Guild Wars 2 is such a radical departure from the first game. I understand the frustration of people who wanted more of the same as GW1, and instead, got something so different, there was little common ground.
It likely would have gone over much better had ArenaNet not called it Guild Wars 2. But it was their prerogative to do so.
It's hard to argue with the numbers though. It looks like in the end, ArenaNet made the right choice not to make a clone or direct continuation of Guild Wars 1. And in a sense, I prefer it this way too - GW1 and GW2 can be played separately, or together, and they don't compete. The first compliments the second (with the Hall of Monuments). And considering how many people I see running around with the maxed-out HoM titles in GW2, it's not been all doom and gloom for those coming from the first game.

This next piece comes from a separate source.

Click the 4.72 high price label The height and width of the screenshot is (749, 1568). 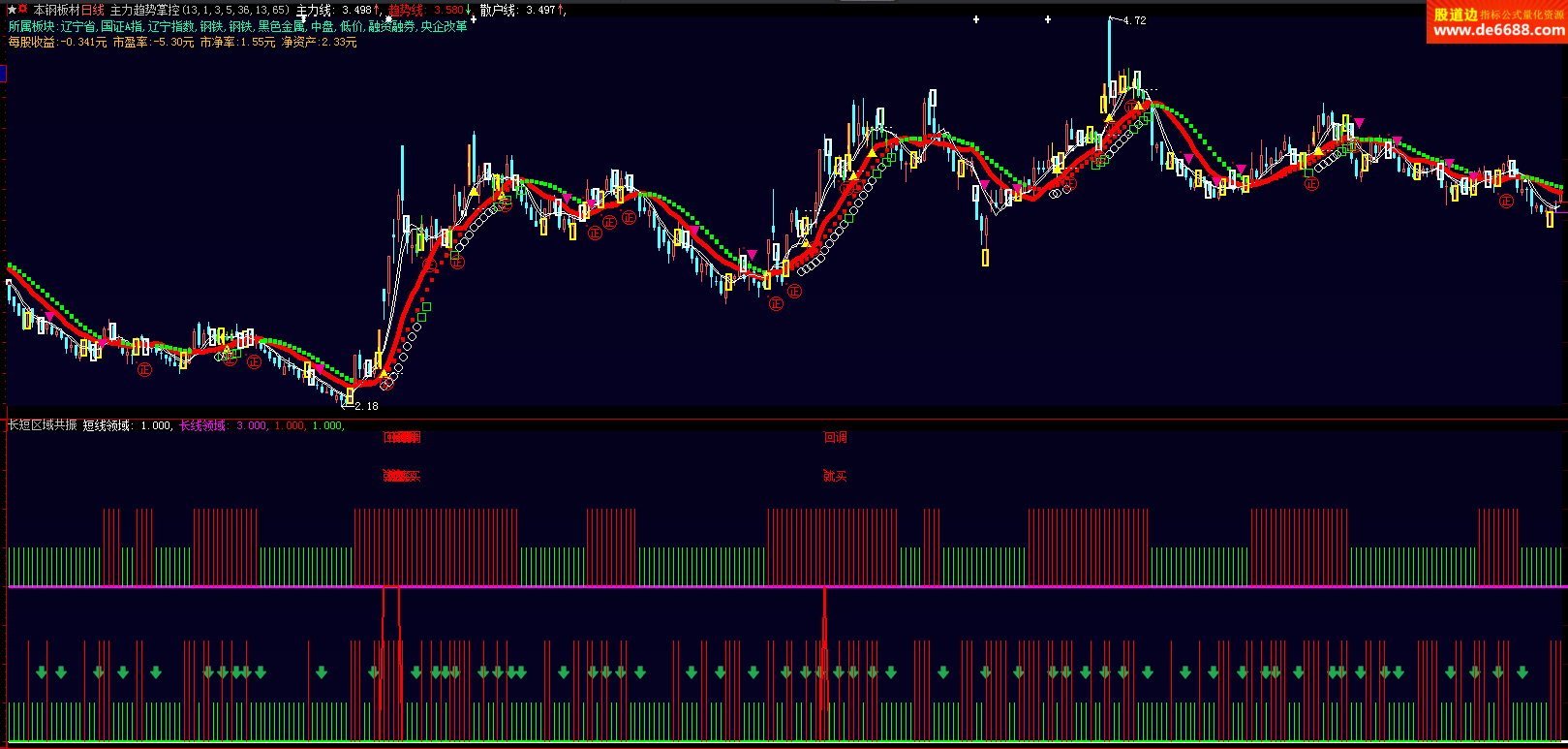tap(1134, 20)
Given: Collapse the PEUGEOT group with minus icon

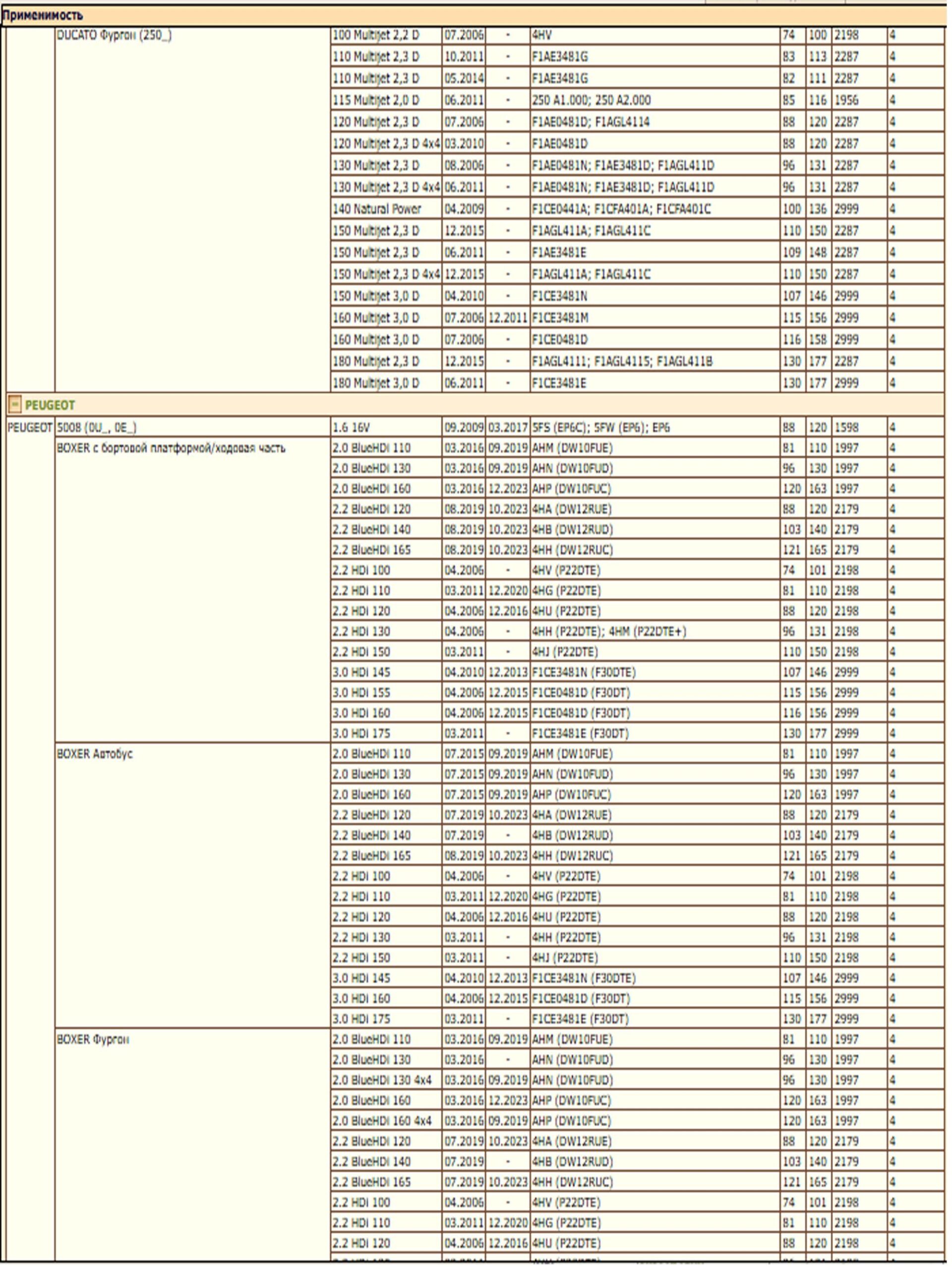Looking at the screenshot, I should coord(15,405).
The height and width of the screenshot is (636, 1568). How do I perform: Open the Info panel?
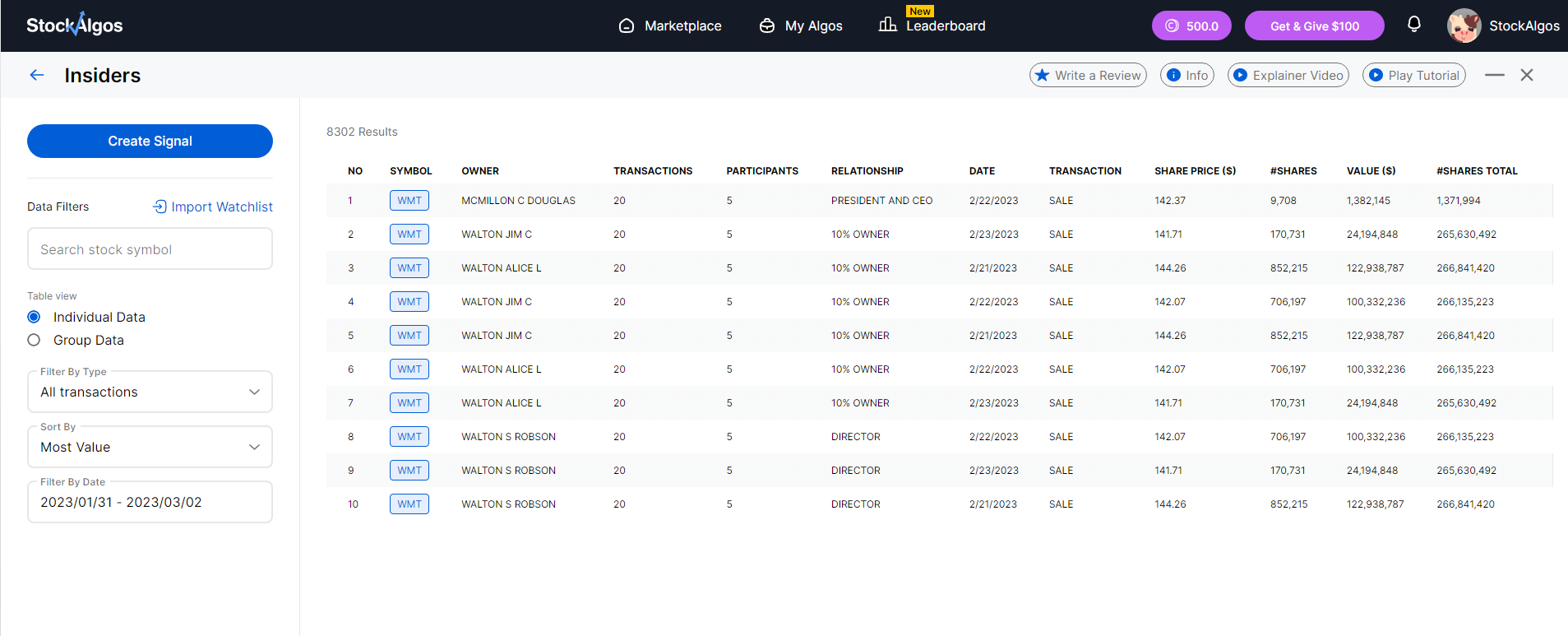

Heck, Guild Wars 1 got a huge boost thanks to Guild Wars 2, people wanting to go see what the first game was all about, get some neat Hall of Monuments stuff. And GW1 is still 100% playable today, if a bit bloated from so much system creep over the last decade. Not much left for build diversity either in GW1, it's either Discordway or no way, especially if you want to get into parties doing the high-reward stuff. For all of its huge skill list, I'd wager 80% of them almost never get used except by people doing one-shot trick builds for PvP, or experimenting in PvE before just taking the 'best build' off the wiki and rotflstomping through the campaigns.
As for GW2, sure there's a lot of zerging (as there is in any open world MMO), and the "unity" system means you want to keep all the control systems in play (buff debuff), but I don't see either as problem. There's plenty of challenging content that cannot be zerged, and a person's skill is far more important than their gear or build, which was the point. Though that's not to everyone's taste.